Run fast, or she will be gone.
M. stands for Master, Mistress and Mother.
What are they doing here?
The Cullender belongs to the kitchen.
Now Martha, do get up.
Give the Stays to Grandmother.
Take down the sail when the wind blows too hard.
We cannot see well at night.
What a curious figure she is!
Water is boiled in a pot or in a kettle.
Do be kind to the poor black boy.
A kite should never be raised in the street.
Walk in, and rest in the cottage.
This goat has horns and a beard—he seems to have
a mind to butt the old tree.
Dogs are not often put to work—Drive on old man
and do not overset.
This is a trumpeter—he is in a great hurry—Stage
men and post riders sometimes blow a kind of trumpet.
It is difficult to travel where there is no road.
This turkey looks as if she had been in a shower
of rain—perhaps she is not very well.
The bench looks pretty strong; perhaps it will not
It is good to be industrious—when our work is done,
we may have time to read.
Please to walk in, and take a seat by the fire and
This man shoots at random: he will kill no birds.
Little boys should not meddle with guns.
A ship sails on the sea, it can be seen from the
rocks when a great way off.
Do not go far from the shore; the boat looks too
much like a tub to be a safe one.
It is not genteel to sit back to back—always look
at a person when you speak to him.
The bible is the best of all books.

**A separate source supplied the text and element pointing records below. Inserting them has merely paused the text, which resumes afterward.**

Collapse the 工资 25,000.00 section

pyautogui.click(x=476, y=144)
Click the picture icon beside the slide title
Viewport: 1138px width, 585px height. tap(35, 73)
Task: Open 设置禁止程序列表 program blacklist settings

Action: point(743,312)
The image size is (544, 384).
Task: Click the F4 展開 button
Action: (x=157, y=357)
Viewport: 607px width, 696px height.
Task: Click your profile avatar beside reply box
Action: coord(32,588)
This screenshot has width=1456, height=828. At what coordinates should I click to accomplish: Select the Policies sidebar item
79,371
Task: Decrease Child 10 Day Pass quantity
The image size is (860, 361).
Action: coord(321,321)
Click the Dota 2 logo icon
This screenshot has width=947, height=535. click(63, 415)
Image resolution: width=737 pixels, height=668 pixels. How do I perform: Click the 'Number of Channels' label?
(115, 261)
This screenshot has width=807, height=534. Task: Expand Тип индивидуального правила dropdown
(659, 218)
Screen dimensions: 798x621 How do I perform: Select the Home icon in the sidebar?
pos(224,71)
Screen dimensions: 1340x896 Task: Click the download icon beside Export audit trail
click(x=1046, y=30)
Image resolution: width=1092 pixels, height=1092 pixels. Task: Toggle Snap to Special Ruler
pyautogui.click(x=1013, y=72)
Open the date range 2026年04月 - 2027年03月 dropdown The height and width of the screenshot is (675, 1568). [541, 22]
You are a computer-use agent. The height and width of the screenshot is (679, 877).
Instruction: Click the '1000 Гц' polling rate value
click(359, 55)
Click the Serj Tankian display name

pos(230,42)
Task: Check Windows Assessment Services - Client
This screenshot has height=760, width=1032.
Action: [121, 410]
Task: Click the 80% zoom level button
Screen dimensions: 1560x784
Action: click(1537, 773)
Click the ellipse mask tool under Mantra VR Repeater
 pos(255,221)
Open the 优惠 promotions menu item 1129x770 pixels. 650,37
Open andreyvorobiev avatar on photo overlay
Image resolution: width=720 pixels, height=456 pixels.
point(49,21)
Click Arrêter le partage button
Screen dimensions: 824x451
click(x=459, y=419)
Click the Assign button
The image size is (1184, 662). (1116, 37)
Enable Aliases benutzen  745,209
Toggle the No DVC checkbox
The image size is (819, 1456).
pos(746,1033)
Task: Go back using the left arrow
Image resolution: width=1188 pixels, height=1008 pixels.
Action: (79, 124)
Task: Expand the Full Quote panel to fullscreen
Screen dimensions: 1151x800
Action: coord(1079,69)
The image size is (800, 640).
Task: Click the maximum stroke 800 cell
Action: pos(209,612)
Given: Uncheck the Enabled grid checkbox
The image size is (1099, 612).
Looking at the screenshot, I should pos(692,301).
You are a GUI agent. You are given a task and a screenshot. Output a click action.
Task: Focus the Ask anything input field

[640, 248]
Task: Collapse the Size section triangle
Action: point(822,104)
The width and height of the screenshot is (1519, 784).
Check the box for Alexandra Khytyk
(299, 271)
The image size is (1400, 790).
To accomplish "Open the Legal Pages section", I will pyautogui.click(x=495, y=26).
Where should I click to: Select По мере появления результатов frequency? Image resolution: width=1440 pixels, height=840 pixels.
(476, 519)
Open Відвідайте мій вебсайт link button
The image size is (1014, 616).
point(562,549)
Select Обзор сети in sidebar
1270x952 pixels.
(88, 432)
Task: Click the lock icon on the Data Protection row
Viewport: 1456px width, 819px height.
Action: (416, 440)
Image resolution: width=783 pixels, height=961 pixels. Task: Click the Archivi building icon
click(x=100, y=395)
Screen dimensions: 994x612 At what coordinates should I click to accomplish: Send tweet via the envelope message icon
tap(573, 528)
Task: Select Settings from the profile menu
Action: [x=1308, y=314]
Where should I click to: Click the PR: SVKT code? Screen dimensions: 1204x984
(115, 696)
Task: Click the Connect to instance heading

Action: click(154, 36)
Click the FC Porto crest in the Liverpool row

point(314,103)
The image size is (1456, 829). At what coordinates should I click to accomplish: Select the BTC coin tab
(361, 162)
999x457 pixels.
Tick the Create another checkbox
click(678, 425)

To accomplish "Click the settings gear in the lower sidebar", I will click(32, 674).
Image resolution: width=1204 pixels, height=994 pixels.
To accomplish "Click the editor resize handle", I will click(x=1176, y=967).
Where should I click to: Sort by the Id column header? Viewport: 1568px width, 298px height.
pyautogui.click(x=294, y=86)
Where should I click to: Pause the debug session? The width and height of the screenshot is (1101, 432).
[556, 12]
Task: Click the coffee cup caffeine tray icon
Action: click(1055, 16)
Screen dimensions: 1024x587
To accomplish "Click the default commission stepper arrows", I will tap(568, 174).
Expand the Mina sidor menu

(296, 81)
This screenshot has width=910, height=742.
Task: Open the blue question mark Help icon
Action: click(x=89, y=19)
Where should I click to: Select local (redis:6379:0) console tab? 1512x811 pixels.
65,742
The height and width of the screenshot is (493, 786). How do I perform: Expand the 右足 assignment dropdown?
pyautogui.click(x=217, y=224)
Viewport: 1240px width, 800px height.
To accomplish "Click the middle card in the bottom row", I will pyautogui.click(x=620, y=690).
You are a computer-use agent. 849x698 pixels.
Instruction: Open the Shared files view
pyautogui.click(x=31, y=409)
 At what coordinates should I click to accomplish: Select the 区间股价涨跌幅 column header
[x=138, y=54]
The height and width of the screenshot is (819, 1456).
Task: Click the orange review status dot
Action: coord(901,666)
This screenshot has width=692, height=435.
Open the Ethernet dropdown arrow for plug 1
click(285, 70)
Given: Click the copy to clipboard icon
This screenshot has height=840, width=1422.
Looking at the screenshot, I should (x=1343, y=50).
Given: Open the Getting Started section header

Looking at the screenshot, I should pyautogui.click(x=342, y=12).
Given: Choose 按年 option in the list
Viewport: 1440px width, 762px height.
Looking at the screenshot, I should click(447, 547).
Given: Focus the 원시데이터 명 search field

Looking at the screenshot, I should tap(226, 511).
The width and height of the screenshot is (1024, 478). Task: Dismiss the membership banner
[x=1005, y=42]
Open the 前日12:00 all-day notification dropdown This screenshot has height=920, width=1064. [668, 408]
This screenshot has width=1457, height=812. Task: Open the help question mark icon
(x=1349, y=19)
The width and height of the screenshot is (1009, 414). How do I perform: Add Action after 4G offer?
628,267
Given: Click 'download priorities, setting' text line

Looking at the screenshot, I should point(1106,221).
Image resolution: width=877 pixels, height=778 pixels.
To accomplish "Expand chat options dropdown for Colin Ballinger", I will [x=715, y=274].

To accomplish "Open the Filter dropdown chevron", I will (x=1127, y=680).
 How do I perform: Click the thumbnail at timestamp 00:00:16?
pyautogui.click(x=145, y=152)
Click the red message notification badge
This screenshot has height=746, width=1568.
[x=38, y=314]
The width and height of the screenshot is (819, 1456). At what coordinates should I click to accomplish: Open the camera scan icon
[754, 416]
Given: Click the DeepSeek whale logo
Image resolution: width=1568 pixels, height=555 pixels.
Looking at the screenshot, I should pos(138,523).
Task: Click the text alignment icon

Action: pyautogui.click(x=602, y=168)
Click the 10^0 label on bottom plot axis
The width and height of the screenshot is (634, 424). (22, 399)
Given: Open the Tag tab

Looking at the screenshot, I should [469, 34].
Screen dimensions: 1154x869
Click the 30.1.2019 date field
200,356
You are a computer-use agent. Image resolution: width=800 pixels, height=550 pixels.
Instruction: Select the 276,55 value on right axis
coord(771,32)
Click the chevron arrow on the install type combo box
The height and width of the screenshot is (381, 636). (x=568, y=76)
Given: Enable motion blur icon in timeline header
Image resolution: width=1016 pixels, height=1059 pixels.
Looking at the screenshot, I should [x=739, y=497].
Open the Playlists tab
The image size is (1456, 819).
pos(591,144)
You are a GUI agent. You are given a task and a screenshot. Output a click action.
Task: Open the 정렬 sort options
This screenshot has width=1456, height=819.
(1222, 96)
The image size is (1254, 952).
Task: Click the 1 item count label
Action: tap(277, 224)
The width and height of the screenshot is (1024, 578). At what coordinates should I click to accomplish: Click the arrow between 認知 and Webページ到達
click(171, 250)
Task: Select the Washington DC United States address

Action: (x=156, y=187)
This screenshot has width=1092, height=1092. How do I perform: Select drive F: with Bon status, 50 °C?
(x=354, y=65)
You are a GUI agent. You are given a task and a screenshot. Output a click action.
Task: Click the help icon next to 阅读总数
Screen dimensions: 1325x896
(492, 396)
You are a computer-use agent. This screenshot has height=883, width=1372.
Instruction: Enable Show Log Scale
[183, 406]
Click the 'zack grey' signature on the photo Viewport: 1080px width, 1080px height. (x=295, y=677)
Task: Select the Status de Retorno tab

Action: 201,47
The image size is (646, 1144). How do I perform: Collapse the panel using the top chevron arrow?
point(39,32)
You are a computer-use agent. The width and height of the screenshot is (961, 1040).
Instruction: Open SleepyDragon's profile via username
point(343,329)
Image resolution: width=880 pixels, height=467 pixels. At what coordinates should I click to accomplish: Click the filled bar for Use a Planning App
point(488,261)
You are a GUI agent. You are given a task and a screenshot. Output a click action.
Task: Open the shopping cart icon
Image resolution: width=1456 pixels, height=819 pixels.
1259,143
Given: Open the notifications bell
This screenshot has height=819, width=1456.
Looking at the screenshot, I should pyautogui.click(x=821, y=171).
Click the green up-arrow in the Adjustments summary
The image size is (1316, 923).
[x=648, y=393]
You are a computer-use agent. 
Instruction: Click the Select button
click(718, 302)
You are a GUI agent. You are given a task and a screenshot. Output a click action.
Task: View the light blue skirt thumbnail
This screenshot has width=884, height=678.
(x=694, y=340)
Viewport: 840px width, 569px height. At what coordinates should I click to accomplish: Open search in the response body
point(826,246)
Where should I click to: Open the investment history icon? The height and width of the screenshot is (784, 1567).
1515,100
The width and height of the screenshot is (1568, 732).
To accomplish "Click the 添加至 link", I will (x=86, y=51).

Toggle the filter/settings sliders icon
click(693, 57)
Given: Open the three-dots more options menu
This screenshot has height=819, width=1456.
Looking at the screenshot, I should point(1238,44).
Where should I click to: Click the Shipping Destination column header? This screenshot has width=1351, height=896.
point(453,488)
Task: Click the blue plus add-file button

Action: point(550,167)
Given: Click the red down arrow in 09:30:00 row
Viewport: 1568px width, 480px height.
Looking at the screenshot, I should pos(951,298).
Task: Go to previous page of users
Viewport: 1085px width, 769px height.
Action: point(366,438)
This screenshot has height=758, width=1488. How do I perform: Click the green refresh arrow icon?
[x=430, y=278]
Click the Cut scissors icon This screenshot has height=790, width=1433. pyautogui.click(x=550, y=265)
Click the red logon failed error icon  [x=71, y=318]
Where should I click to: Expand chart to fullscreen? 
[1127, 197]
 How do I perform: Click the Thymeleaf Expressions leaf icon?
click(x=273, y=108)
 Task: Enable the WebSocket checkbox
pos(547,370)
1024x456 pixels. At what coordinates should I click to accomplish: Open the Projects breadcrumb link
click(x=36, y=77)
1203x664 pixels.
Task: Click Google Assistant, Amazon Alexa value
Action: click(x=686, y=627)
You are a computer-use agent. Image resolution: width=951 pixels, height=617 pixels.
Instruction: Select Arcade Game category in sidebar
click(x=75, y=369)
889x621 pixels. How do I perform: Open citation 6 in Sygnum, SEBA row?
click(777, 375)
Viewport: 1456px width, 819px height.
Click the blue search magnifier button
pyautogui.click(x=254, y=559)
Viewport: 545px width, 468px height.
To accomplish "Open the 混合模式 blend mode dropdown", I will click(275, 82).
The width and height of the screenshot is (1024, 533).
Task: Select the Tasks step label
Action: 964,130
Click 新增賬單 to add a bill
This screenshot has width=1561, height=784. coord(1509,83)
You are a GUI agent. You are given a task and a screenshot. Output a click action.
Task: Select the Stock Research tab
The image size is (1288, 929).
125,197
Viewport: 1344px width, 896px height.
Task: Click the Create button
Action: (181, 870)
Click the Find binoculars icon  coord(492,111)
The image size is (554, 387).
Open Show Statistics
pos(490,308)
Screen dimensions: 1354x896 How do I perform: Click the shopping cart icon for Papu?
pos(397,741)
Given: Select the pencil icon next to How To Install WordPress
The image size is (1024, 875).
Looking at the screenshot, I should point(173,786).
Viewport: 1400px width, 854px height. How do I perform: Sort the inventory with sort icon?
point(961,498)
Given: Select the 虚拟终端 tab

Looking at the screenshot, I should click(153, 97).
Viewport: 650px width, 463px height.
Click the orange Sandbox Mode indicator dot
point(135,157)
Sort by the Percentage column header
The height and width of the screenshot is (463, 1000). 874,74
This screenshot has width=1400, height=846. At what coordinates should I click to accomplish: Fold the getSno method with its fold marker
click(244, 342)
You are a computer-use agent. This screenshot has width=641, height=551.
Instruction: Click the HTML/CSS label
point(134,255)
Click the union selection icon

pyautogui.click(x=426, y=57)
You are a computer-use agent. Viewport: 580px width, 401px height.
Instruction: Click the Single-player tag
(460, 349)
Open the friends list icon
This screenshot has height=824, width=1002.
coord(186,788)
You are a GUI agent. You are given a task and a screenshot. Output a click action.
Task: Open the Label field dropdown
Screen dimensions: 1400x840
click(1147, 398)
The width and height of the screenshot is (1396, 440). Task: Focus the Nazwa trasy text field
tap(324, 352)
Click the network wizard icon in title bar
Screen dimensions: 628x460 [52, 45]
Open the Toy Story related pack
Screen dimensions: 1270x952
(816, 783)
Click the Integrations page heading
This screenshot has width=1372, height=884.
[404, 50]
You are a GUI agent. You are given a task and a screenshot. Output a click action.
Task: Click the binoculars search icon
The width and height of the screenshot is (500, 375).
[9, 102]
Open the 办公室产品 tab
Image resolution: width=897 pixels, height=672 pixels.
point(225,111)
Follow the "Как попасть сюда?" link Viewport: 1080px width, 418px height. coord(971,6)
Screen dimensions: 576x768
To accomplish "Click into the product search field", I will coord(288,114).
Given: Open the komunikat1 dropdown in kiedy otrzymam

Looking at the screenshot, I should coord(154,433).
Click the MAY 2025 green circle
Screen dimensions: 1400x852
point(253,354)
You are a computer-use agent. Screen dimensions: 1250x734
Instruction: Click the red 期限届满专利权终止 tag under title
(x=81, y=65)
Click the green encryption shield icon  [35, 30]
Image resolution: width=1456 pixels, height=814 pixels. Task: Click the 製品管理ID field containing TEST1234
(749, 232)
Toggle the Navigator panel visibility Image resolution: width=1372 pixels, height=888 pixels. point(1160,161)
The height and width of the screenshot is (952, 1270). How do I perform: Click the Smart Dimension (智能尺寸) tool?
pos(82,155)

Children who can read
in the bible, may go to Kimber & Conrad’s Store and buy one for themselves.
Old folks should never forget they were once young.
A cow is a useful creature; she gives us milk;
and butter and cheese are made of milk.
This poor man appears to be in distress—he has
thrown his axe upon the ground.
Little birds can fly very fast—They do no harm;
why should little boys delight to injure them?
The use of clothes is to cover us, and to keep
us warm; what do these people wear theirs for?
A peacock can make a great show with his fine
feathers; but as nature has given them, let him show them.